## What is being asked
Copy the passage in the essay on roving retirement abroad from "Retirement came early" to "time to do it." word for word.

## Source
I turned the corner and heard music playing up ahead. A crowd had gathered down the narrow, shadowed street and I knew it was my invitation to join in.
In a large church courtyard that was bright, but chilly on that Sunday afternoon, I saw a scene from “Under the Tuscan Sun” unfolding. With horns playing melody and the drummers keeping beat, the performers (sbandieratori) were displaying the beautiful artistic syncopation of flag throwing.
Bright, colorful, yellow flags being tossed into the sky, back and forth, spiraling through the air… to be caught easily and effortlessly.
Parma is everything you read about it. Narrow romantic streets, ancient architecture, and charming outdoor cafés greet you with every turn. Pedestrian streets flow with people out to shop and enjoy the sun. Bicyclists of all ages pass by, their baskets filled with fresh bread or bouquets of flowers.
One of the thrills of my travels is stumbling upon these gifts of culture in action.
Parma was my first “home” this year in what some would call a roving retirement (I prefer to think of it as a new life adventure). I stayed there during the off-season with fewer tourists, and, of course, colder weather. This is part of my strategy in exploring new parts of the world and reducing my expenses. It also gives me a more balanced feel of the city.
From Parma, I spent spring in Zagreb, Croatia and am now finishing out the year—as I have for the past three years—in Puerto Vallarta, Mexico.
But how did I begin this roving life adventure?
Retirement came early for me in the fall of 2014. Intent on viewing this major life-changing event as a time to live a more intentional life, I took time to critically examine what would be the last third of my life and how that might look.
I had been reading about the low cost of living abroad for many years. Could it really be true? Was this the right time for me to do that? Where would I live? I had so many questions, but I knew that the house-too-large-for-one-person needed to be sold and now was the time to do it.
So, in March 2016, I sold my house, car, and most of my possessions and began my new life abroad with a three-month stay in Seville, Spain.
Since then, I have lived in Porto, Portugal; San Miguel de Allende, Mexico; Puerto Vallarta, Mexico; Athens, Greece; Kilrush, Ireland; Parma, Italy; and Zagreb, Croatia—experiencing a beautiful mix of cultures, people, and experiences.
When people hear my story, their first comment is usually, “Oh my, you are so brave!” Then the questions begin… and there are lots.
Here are some of the top things to consider in planning a retirement on the road…
What does a roving life adventure look like for you?

## Dataset content
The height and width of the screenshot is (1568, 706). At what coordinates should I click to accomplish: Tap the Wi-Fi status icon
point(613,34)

--

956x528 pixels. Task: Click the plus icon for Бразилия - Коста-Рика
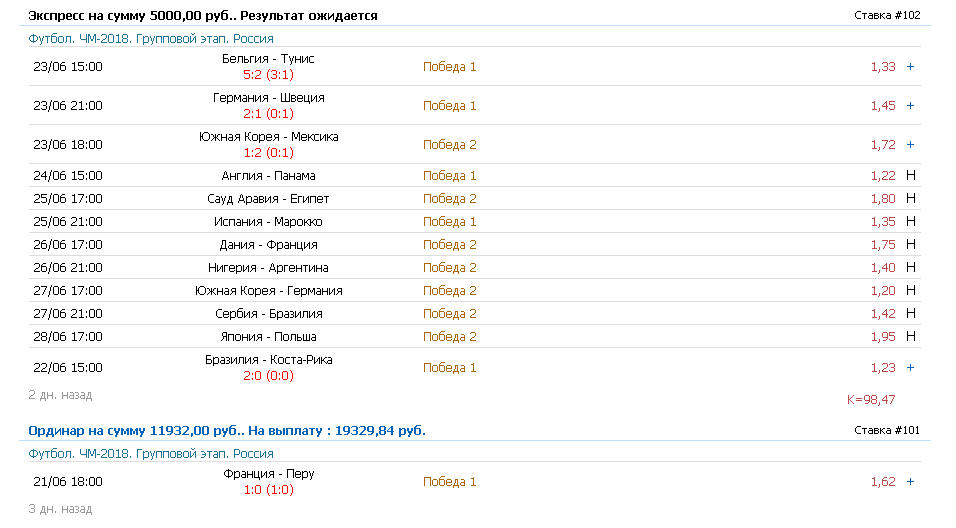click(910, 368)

--

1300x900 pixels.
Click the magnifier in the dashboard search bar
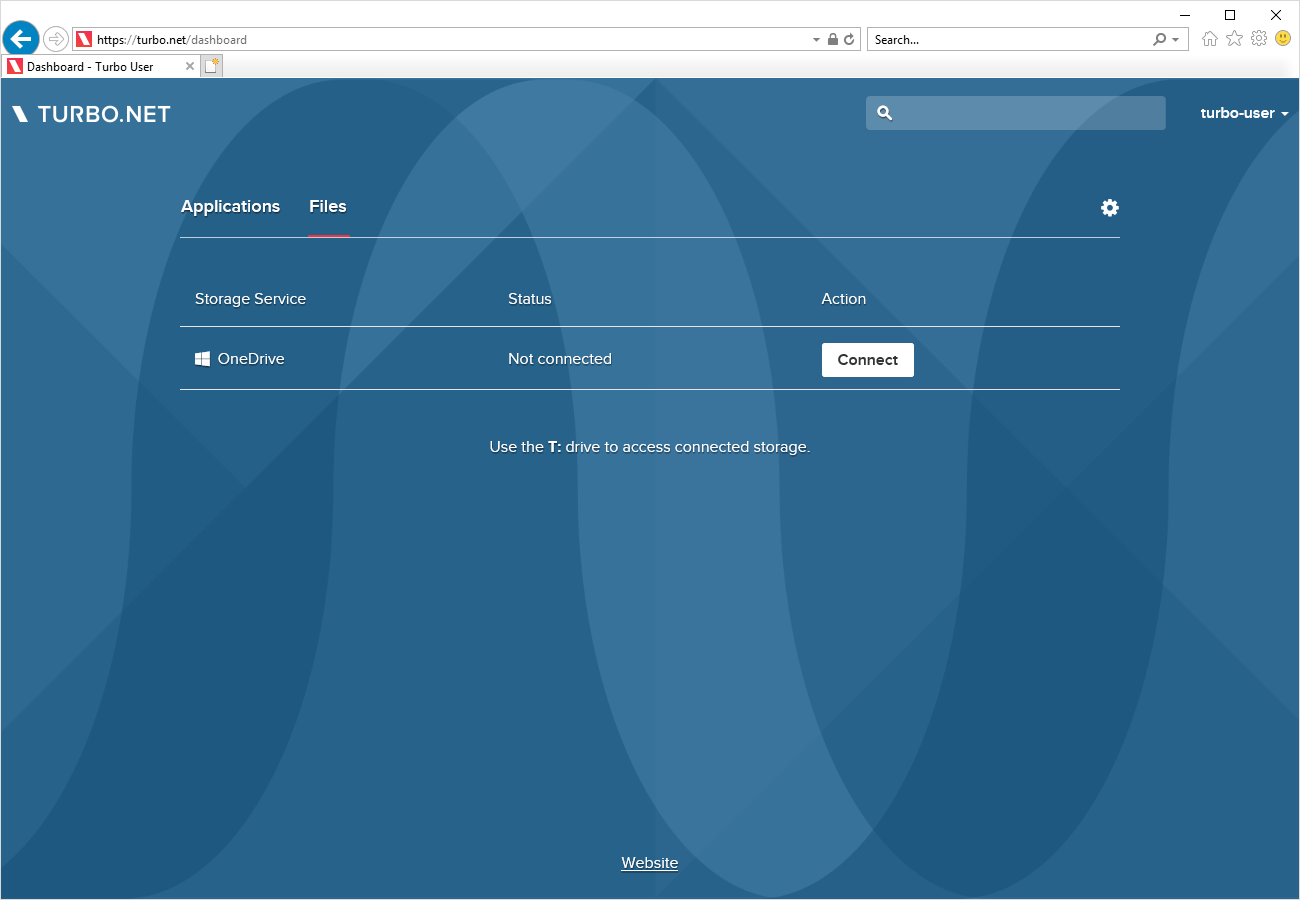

## Exercise response
Retirement came early for me in the fall of 2014. Intent on viewing this major life-changing event as a time to live a more intentional life, I took time to critically examine what would be the last third of my life and how that might look.
I had been reading about the low cost of living abroad for many years. Could it really be true? Was this the right time for me to do that? Where would I live? I had so many questions, but I knew that the house-too-large-for-one-person needed to be sold and now was the time to do it.